Preparation time: approx. 20 minutes (plus approx. 50 minutes baking and approx. 30 minutes cooling time)

For a 18-cm springform cake tin

200 g raspberries

125 g flour

1 tsp baking powder

125 g ground almonds

125 g soft butter

125 g sugar

1 sachet vanilla sugar

pinch of salt

2 eggs

2 tbsp yoghurt

Additionally

butter for the tin

150 g icing sugar

a little pink food paste

1 Put the raspberries in a sieve. Rinse under water and leave to drain completely. Pre-heat the oven to 180 °C (Gas Mark 4). Butter the base and sides of the springform tin.

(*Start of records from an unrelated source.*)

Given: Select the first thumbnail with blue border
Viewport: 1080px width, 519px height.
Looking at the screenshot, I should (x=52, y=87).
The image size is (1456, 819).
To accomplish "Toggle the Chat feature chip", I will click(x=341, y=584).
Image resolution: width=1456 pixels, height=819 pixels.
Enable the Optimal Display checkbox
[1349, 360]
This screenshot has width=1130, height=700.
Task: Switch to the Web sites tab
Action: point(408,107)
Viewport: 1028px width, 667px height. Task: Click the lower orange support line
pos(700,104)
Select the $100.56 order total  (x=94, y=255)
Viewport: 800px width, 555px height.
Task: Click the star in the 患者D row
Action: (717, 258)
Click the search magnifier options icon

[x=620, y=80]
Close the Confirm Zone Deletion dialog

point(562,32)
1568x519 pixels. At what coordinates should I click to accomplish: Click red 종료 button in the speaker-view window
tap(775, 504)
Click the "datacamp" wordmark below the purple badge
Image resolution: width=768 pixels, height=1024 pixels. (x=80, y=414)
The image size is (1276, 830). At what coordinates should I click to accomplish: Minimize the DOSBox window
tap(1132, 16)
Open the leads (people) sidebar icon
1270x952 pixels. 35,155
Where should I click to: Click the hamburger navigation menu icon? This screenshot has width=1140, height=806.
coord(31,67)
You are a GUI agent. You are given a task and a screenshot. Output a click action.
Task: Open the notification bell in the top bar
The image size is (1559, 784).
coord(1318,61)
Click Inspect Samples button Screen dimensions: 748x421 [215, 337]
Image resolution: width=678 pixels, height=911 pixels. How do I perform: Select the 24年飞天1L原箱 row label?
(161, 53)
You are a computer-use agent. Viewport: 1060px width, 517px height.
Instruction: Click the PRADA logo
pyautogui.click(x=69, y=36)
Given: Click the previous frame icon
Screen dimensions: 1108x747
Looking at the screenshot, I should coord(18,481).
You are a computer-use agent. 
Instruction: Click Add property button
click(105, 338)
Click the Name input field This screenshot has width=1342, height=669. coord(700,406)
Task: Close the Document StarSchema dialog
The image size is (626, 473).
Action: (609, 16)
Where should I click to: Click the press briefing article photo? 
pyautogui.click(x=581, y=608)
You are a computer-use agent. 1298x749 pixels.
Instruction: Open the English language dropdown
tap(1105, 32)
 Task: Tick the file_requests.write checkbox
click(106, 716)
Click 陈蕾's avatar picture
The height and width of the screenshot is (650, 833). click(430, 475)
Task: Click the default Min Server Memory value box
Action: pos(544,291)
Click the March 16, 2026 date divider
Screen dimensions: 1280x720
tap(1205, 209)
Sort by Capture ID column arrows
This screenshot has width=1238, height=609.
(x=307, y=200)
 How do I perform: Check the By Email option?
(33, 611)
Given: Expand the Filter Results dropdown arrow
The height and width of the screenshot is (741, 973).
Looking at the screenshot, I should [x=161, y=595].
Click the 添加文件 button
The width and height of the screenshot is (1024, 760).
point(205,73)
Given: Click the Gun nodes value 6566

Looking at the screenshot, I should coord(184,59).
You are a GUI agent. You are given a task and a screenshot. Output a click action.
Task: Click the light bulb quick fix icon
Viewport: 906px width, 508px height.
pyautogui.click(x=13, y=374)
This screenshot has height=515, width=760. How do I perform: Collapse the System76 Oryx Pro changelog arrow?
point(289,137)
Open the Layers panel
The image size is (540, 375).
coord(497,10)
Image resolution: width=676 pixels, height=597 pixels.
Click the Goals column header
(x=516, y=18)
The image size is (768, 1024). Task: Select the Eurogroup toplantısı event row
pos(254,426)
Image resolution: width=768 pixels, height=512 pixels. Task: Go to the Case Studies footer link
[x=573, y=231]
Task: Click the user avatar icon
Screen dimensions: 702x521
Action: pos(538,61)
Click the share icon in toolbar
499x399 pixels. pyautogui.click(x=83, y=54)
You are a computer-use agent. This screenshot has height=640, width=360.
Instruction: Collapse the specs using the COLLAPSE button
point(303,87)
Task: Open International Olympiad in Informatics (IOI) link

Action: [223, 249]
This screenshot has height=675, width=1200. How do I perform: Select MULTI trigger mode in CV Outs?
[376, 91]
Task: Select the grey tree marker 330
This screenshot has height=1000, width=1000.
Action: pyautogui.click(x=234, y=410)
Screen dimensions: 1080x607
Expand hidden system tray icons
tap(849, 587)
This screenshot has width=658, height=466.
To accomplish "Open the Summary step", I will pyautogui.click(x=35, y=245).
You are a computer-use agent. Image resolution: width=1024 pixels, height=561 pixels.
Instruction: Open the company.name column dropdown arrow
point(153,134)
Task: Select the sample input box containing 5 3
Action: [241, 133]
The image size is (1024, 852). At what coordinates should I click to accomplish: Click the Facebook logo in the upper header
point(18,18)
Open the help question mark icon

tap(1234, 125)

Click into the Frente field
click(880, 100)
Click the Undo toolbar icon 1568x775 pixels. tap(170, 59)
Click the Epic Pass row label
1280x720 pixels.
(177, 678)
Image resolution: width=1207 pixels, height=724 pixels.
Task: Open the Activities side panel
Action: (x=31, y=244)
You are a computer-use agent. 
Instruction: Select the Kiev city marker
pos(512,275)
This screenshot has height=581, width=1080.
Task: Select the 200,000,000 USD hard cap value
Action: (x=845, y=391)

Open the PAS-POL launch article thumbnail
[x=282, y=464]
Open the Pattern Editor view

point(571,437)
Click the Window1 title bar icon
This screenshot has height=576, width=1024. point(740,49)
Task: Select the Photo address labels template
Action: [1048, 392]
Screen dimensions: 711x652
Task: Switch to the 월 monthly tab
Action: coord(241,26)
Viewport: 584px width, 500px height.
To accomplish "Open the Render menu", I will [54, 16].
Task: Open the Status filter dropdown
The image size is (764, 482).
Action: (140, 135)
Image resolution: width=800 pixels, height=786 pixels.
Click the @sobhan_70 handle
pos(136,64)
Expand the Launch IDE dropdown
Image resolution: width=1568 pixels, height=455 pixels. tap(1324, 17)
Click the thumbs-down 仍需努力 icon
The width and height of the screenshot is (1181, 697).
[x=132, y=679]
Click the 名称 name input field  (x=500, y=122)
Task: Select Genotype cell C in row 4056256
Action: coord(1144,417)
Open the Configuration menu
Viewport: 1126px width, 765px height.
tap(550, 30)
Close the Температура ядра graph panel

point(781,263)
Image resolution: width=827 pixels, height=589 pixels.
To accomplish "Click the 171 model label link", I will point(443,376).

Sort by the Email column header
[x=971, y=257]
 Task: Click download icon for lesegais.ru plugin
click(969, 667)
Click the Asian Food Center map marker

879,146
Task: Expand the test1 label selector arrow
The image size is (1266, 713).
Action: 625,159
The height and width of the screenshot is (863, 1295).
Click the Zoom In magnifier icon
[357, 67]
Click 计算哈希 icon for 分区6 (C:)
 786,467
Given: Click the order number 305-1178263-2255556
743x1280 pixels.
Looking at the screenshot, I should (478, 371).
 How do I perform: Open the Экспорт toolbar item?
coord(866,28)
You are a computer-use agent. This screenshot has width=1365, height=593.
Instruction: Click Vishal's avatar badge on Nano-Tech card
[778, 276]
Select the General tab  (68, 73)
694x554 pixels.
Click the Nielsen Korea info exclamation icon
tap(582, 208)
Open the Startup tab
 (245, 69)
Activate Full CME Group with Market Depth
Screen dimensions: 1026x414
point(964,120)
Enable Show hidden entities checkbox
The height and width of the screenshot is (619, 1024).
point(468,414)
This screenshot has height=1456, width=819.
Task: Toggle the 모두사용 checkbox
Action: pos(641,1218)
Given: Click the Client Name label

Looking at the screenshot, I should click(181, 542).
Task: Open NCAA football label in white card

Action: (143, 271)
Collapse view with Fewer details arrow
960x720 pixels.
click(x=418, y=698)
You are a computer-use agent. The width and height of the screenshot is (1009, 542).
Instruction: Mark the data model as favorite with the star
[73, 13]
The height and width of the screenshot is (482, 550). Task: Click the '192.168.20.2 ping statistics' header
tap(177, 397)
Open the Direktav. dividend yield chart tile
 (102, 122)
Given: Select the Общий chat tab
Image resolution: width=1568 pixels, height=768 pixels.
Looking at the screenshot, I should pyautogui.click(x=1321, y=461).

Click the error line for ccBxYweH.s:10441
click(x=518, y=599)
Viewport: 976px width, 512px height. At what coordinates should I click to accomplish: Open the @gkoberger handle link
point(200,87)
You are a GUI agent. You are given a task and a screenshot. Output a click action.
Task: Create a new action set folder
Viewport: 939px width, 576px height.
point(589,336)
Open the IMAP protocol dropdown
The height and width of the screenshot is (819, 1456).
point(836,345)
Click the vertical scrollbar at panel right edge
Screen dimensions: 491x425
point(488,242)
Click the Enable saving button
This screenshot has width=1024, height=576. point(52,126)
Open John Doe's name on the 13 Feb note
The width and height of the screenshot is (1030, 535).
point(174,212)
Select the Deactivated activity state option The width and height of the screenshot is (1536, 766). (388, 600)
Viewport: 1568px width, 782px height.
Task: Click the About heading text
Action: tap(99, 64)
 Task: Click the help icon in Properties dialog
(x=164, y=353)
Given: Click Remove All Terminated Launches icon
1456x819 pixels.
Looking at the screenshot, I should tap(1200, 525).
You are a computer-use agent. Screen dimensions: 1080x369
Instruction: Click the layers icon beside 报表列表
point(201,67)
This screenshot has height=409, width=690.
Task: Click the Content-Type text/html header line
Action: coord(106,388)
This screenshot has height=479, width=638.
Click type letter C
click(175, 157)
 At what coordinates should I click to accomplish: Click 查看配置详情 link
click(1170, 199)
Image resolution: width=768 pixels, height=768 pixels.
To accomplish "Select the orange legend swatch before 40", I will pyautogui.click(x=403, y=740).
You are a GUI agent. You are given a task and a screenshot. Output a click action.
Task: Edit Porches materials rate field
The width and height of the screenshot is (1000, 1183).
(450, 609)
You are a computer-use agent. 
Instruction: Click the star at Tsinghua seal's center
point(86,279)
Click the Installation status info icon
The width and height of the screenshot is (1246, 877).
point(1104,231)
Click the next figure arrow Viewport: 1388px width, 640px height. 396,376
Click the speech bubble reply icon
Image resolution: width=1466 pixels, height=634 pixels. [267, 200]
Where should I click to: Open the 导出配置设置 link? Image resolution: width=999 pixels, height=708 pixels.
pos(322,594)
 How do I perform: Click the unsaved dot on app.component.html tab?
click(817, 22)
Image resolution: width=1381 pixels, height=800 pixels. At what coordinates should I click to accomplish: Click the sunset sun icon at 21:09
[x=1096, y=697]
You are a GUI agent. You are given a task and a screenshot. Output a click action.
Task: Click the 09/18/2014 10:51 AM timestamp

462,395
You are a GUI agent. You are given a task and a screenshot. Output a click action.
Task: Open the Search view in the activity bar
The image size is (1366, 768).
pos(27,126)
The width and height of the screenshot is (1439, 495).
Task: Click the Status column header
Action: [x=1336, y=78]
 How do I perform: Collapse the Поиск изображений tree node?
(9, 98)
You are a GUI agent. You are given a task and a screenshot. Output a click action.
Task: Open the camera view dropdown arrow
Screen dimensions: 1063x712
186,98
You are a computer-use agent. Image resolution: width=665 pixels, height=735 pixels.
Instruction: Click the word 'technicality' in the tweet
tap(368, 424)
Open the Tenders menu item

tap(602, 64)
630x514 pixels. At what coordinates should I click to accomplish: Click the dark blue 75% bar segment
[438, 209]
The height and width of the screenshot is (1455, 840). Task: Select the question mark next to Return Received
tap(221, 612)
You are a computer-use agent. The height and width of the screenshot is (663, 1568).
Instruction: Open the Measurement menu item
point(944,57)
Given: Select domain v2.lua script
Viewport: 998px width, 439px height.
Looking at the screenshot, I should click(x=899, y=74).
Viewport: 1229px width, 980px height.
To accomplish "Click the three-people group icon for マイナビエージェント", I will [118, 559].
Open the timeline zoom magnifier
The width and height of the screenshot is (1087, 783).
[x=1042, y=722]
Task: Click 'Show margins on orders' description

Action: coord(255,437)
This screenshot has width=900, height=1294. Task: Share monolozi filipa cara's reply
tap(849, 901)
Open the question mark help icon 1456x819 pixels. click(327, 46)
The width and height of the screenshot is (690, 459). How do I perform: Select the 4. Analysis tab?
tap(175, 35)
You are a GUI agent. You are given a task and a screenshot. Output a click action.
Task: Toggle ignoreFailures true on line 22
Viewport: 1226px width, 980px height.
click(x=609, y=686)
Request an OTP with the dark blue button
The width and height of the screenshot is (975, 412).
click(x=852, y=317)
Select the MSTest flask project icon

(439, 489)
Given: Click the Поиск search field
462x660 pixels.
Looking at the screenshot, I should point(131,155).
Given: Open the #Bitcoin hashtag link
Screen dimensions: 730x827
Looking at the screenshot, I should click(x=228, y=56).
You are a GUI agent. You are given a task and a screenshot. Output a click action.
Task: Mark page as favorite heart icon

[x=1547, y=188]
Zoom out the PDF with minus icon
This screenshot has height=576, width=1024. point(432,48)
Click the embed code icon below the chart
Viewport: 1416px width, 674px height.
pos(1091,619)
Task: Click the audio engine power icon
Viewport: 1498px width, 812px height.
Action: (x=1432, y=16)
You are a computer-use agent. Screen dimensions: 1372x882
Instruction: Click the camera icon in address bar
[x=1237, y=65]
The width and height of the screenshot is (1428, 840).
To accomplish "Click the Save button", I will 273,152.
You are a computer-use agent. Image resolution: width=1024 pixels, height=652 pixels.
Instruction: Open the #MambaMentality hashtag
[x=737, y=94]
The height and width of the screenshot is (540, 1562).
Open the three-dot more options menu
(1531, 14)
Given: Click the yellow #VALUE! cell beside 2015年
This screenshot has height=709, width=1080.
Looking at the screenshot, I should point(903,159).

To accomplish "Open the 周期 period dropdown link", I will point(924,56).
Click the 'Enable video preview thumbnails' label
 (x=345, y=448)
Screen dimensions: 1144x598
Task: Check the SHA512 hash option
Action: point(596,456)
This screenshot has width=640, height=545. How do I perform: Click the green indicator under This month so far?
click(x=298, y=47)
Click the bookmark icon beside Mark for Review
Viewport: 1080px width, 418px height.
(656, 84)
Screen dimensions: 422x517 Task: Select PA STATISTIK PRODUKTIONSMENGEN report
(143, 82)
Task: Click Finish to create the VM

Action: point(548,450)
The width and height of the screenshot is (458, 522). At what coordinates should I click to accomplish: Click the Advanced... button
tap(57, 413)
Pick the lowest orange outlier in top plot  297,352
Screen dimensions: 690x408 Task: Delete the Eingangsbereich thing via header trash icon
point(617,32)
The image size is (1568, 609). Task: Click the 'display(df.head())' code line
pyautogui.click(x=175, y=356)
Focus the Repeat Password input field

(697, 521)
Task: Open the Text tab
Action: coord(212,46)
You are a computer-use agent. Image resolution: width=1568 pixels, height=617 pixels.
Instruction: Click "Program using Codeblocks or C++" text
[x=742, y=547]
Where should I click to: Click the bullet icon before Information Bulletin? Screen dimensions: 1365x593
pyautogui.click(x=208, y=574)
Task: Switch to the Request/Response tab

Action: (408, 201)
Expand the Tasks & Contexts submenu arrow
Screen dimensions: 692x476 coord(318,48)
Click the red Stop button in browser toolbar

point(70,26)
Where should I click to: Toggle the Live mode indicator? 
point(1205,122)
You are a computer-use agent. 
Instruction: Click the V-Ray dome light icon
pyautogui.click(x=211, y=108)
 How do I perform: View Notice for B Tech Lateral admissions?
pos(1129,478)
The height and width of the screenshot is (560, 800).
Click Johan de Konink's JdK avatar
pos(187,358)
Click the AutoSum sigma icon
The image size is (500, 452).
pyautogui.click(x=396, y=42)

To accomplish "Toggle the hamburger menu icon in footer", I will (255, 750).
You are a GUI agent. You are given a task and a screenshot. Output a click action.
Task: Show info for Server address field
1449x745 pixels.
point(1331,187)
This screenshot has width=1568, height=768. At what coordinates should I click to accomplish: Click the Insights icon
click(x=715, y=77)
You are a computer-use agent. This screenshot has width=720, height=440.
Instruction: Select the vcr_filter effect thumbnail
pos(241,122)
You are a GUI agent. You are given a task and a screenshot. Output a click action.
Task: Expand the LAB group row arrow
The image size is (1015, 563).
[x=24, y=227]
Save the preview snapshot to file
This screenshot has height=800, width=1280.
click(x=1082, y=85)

2 Combine the flour, baking powder and almonds. Whisk together the soft butter, sugar, vanilla sugar and salt until foamy. Add the eggs one by one. Stir in the flour mix and yoghurt, and whisk until smooth.

3 Carefully fold the raspberries into the dough. Spoon into the tin. Smooth over the surface and bake in the middle of the oven for about 50 minutes. Remove from the oven, then take out of the tin and place on a cooling rack until completely cool.

4 Stir together the icing sugar and 1 tablespoon of water until smooth. Add a tiny amount of pink food colouring to colour it raspberry, and coat the cake. Leave to set.

Apple and thyme cake

Preparation time: approx. 20 minutes (plus approx. 1 hour cooling and 50 minutes baking time)

For a 18-cm springform cake tin

For the pastry

50 g cold butter

30 g icing sugar

pinch of salt

1 egg yolk, 100 g flour

1 tbsp ground hazelnuts

pinch of baking powder

For the filling

2 sprigs of thyme

1 tbsp butter, 1 tbsp sugar

400 g apples

For the glaze

1 egg, 50 g vanilla sugar

2 tbsp ground hazelnuts

1 tbsp cornflour

35 ml cream

100 g crème fraîche

Additionally

butter for the tin

icing sugar to dust

1 Quickly combine all the ingredients for the pastry. Lightly butter the base and sides of the cake tin, and press the pastry into the tin. Make a little rim up the side of the tin, and refrigerate for about 1 hour.

2 Pre-heat the oven to 180 °C (Gas Mark 4). Pierce the pastry a few times with a fork. Bake in the middle of the oven for about 10 minutes, then leave until cold.

3 To make the filling, first wash and pat dry the thyme and pull of the leaves. Melt the butter and sugar in a pan. Peel and core the apples and cut the flesh into slices. Sauté in the melted butter for about 5 minutes, then add the thyme leaves. Combine all the ingredients for the glaze, and whisk on the highest setting until light and smooth.

4 Turn the oven down to 150 °C (Gas Mark 2). Arrange the apple slices over the pastry case and pour over the glaze. Bake in the middle of the oven for about 40 minutes until the glaze has set. Remove from the oven and leave until cold. Dust with icing sugar before serving.

Apricot and Pinot gris

cake

Preparation time: approx. 40 minutes (plus approx. 45 minutes baking, approx. 1 hour cooling and approx. 1 hour chilling time)

For a 18-cm springform cake tin

For the pastry

1 egg

55 g cold butter

40 g icing sugar

pinch of salt

110 g flour

pinch of baking powder

For the topping

200 g apricots

125 ml apricot juice

sachet vanilla blancmange powder

125 ml Pinot gris

50 g sugar

For the cream

pinch of salt

100 g mascarpone

1 sachet vanilla sugar

25 ml cream

Additionally

butter for the tin

baking beans (or similar)

1 To make the pastry, first separate the egg.